Santa

Jan 09, 2013 12:35

In this sticky, controversial world of parenting, where everything is not only to be argued, but battled, unfriended, and glared over, apparently sweet ideas like Santa are not to be left out.

My theory on parenting won't take me far in the vocal parenting world. I say vocal world, because I do believe there are more quiet parents like me. The ones who are mostly worried about what works for their own child. Maybe interested in how others handled conundrums that stump them, but are woefully lacking in judgement if it doesn't fit our world view.

I often wonder if this is how it was when my parents and grandparents parented. Obviously it wasn't the same issues, but was it this cantankerous?

But back to Santa.

It started from a friend, "So, you're going to lie to your kid?"

No, it's not the Jesus is the reason for the season crowd. For the record, this friend is atheist...or agnostic, we haven't gone that far into it really. Also for the record, The Philosopher came home one day pointing out and naming all the Santas he saw before we'd even gotten around to it. So I do wonder how the families who don't "do" Santa handle that. That's not judgemental, I'm just honestly curious, because we have gotten a lot of presents from Santa that, imho, should not be labeled from Santa, but that's a rant for a different day.

I get it. I do. Some people had horrible life altering experiences of finding out the big secret that some freaky guy doesn't come down the chimney or through a mouse hole or however it is that Santa has always gotten into our house, and it scarred them for life. Something they would like to protect their child from. Or some people are just very serious people and don't believe in make-believe.

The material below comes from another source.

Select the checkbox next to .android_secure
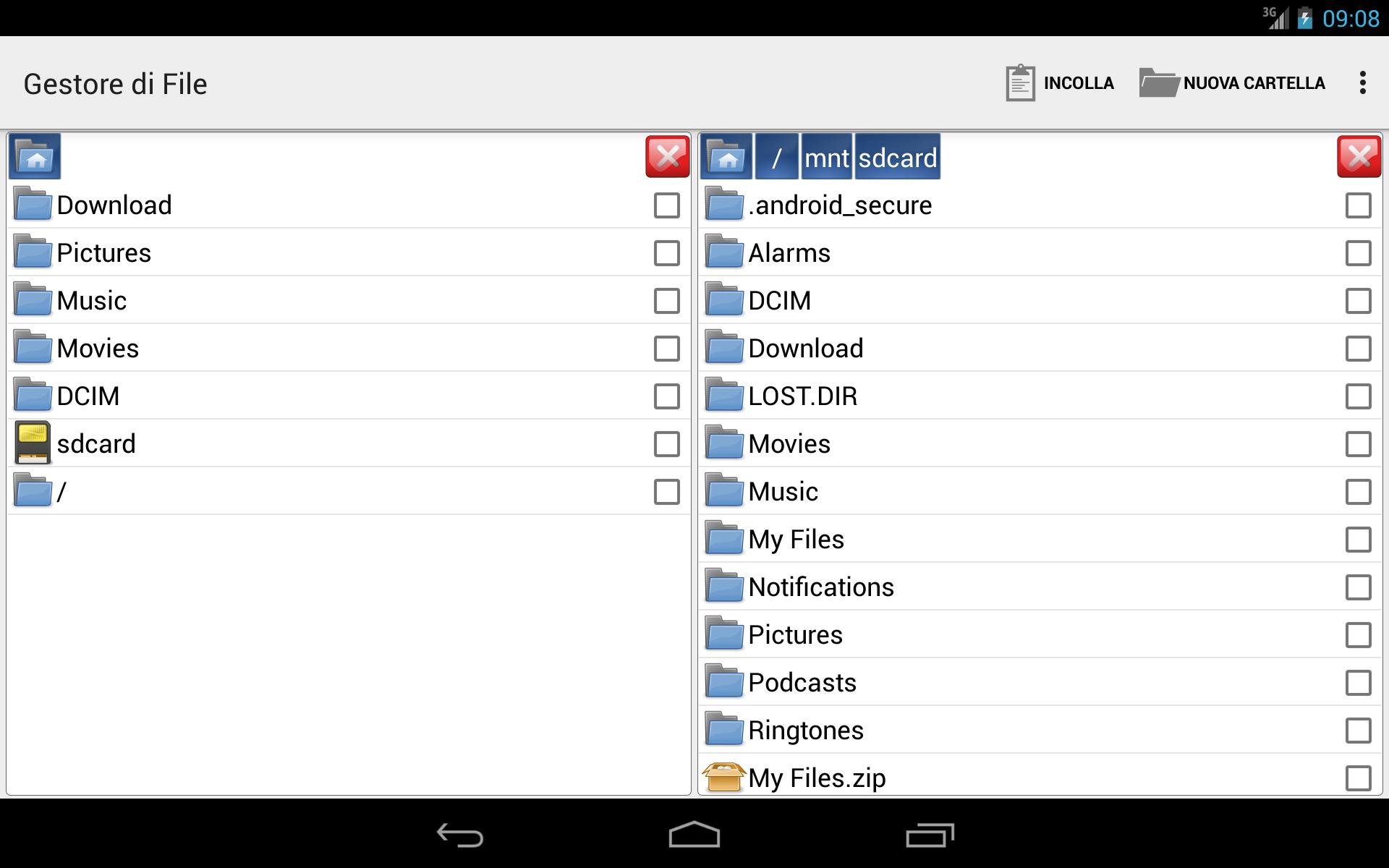This screenshot has width=1389, height=868. coord(1359,205)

I for one, am not going to explain to the Philosopher that all cars don't have eyes and talk like Lightning McQueen. Or that rich people tend to try to fix the world more by giving people jobs and donating money than flying around in bat suits. Unless he asks.

I assume that's how I found out, that I asked my mom or dad. It was hardly remarkable. My mom to this day will not admit that Santa doesn't exist even in his red suited form. Ask me about the idea of Santa and I will argue to you that he does exist, in his own way.

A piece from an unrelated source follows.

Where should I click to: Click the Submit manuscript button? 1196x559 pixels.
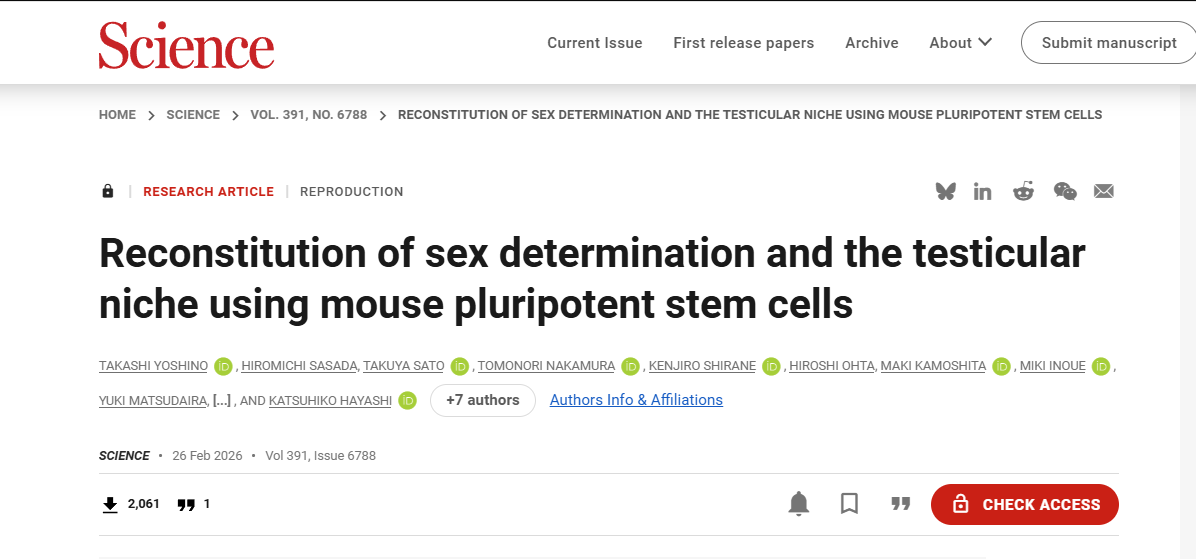tap(1109, 43)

So I would have taught the Philosopher about Santa. However, just as we only waved at the jolly guy from the door of his hut at the mall, I won't push the Santa thing. But he will know about Santa. Because Santa is magic. Sure he flies all over the world in one night and he knows when you are sleeping and when you are awake, but his magic is bigger than that. He gives anonymously and fiercely. He does not expect a thank you, he does not get any reward. I mean, the guy doesn't even get to see us open his gifts. Well, that may not be true, he does know when we're sleeping and when we're awake.

So, I hope that the Philosopher gets a few years of pure magic out of the question of Santa. Then I hope he gets a lifetime of magic from knowing that we make our own magic and that we can play Santa. Not just to tiny children we've "lied" to, but to strangers on the street or people we love. That we don't even have to wait 'til Christmas. That sometimes the best thing in the world is to brighten someone's day when they don't even know we are the ones doing it.

And that's partly why I will "lie" to my child. And I promise not to hate you if you decide not to "lie" to yours. Or tell you that you are stealing the magic of Christmas from your child. Because I don't know what happens in your house, and I assume that you make magic in your own way.

I also assume you have good reasons for all the other things that you do when parenting. In general, as long as you aren't actually torturing your child for no good reason, then I assume you have your reasons, even if I wouldn't agree with them. So, I hope you understand when I don't respond to your snark about my child's drink container of choice and why I shouldn't let him have it, regardless of its ability to help him cope with the massive situation he's in better than people 18 times his age. If you don't, I'll just hope Santa brings you coal next year.